As you see we have to use a cut in remove_all/3 because otherwise the third clause can be matched by remove_all(X,[X|_],_) since we do not specify that H is different from X. I believe that the solution with not is trivial.
Btw, the solution with not could be characterized as more declarative than the solution with cut; the cut we used is typically called a red cut since it alters the behavior of the program. And there are other problems; note that, even with the cut, remove_all(1,[1,2],[1,2]) would succeed.
On the other hand it's not efficient to check twice for a condition. Therefore, the optimal would be to use the if-then-else structure (but I assume that you are not allowed to use it either; its implementation can be done with a cut).

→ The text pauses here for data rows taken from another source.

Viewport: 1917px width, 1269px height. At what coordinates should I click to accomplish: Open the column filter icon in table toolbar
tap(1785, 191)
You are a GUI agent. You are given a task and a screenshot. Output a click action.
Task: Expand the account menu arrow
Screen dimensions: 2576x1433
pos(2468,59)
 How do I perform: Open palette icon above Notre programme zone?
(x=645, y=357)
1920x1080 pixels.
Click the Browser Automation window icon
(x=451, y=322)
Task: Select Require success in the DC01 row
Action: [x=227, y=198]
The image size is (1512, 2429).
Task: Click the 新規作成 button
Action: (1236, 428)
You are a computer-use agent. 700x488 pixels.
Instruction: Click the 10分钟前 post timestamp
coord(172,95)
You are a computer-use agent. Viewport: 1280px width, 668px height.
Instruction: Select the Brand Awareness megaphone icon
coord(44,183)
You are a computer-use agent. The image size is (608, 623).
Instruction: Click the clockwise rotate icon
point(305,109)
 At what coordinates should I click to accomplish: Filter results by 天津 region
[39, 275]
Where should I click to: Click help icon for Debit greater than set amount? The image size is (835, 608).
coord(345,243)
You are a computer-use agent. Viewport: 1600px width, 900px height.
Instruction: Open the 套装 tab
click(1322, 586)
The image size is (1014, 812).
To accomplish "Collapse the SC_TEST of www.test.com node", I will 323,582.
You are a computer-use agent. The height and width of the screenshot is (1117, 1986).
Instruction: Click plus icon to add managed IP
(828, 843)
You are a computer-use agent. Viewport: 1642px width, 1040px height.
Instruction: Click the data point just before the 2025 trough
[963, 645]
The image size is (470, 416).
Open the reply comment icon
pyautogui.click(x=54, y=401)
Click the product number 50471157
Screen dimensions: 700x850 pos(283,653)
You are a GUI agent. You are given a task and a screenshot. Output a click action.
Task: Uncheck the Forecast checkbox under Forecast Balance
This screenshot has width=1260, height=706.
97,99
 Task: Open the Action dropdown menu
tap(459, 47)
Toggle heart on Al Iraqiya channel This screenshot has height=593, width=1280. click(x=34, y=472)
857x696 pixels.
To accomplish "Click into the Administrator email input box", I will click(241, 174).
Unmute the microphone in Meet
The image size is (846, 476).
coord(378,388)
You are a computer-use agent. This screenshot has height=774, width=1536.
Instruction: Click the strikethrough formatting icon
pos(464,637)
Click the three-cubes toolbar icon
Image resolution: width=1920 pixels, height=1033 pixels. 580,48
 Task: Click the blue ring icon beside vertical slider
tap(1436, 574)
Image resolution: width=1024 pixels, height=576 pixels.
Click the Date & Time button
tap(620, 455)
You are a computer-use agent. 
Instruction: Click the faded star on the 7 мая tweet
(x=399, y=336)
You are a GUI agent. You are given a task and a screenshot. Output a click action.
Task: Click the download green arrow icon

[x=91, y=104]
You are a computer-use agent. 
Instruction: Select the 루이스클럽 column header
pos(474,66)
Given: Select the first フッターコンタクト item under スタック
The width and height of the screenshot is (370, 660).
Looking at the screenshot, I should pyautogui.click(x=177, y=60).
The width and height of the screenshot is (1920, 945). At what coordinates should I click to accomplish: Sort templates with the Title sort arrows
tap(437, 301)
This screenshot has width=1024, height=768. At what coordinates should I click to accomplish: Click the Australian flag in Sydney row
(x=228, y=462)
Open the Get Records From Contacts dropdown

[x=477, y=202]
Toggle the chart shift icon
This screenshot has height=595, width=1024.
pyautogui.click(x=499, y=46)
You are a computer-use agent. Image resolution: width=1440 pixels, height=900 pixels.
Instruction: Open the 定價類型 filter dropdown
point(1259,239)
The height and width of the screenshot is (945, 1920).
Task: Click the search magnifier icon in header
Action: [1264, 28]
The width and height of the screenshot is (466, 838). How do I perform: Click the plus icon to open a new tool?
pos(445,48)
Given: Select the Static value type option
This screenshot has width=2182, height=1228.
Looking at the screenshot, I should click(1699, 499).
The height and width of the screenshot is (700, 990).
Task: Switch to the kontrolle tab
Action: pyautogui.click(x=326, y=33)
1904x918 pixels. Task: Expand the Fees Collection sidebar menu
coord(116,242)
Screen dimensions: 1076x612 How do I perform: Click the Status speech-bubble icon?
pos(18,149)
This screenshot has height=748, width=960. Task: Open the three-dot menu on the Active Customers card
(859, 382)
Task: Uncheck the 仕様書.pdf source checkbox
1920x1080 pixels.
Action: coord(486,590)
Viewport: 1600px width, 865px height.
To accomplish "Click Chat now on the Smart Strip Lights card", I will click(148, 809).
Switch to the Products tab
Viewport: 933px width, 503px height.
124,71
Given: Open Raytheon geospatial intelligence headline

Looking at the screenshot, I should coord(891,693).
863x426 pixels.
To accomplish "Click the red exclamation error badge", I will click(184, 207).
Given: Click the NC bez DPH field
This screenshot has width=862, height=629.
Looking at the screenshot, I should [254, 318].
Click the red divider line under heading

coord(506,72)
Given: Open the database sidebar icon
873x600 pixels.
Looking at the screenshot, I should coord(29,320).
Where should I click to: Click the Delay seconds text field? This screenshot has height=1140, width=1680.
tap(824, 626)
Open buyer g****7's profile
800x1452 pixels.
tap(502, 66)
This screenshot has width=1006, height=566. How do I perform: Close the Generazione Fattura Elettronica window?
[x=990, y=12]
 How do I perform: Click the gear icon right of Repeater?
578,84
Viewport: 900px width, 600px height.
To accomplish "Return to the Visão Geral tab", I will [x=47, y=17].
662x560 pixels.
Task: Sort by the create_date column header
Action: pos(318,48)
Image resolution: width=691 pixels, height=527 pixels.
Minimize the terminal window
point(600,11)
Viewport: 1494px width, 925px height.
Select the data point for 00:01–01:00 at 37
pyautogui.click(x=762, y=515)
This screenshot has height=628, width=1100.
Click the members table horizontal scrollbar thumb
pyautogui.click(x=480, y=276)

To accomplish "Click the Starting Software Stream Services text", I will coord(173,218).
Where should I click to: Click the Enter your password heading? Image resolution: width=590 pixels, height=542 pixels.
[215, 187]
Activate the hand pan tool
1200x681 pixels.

On the other hand, there is another, easier implementation with not: you should not only check if X is member of the list but also if you have encountered it previously; so you will need an accumulator:
-------------Spoilers--------------------
once_member(X,L):-
once_member(X,L,[]).
once_member(X,[X|_T],A):-
\+once_member(X,A).
once_member(X,[H|T],A):-
once_member(X,T,[H|A]).
once_member(X, Xs) :-
sort(Xs, Ys),
member(X, Ys).
Like almost all other solutions posted, this has some anomalies.
?- X = 1, once_member(X, [A,B]).
X = A, A = 1
; X = B, B = 1.
?- X = 1, once_member(X, [A,A]).
X = A, A = 1.
Here's an approach that uses a cut in the definition of once_member/2 together with the classic member/2 predicate:
once_member(X,[H|T]) :-
member(H,T),
!,
once_member(X,T).
once_member(H,[H|_]).
once_member(X,[_|T]) :-
once_member(X,T).
Applied to the example above:
?- once_member(X,[1,2,3,1]).
X = 2 ;
X = 3 ;
X = 1 ;
no
Note: Despite the odd-appearing three clause definition, once_member/2 is last-call/tail-recursive optimization eligible due to the placement of the cut ahead of its first self-invocation.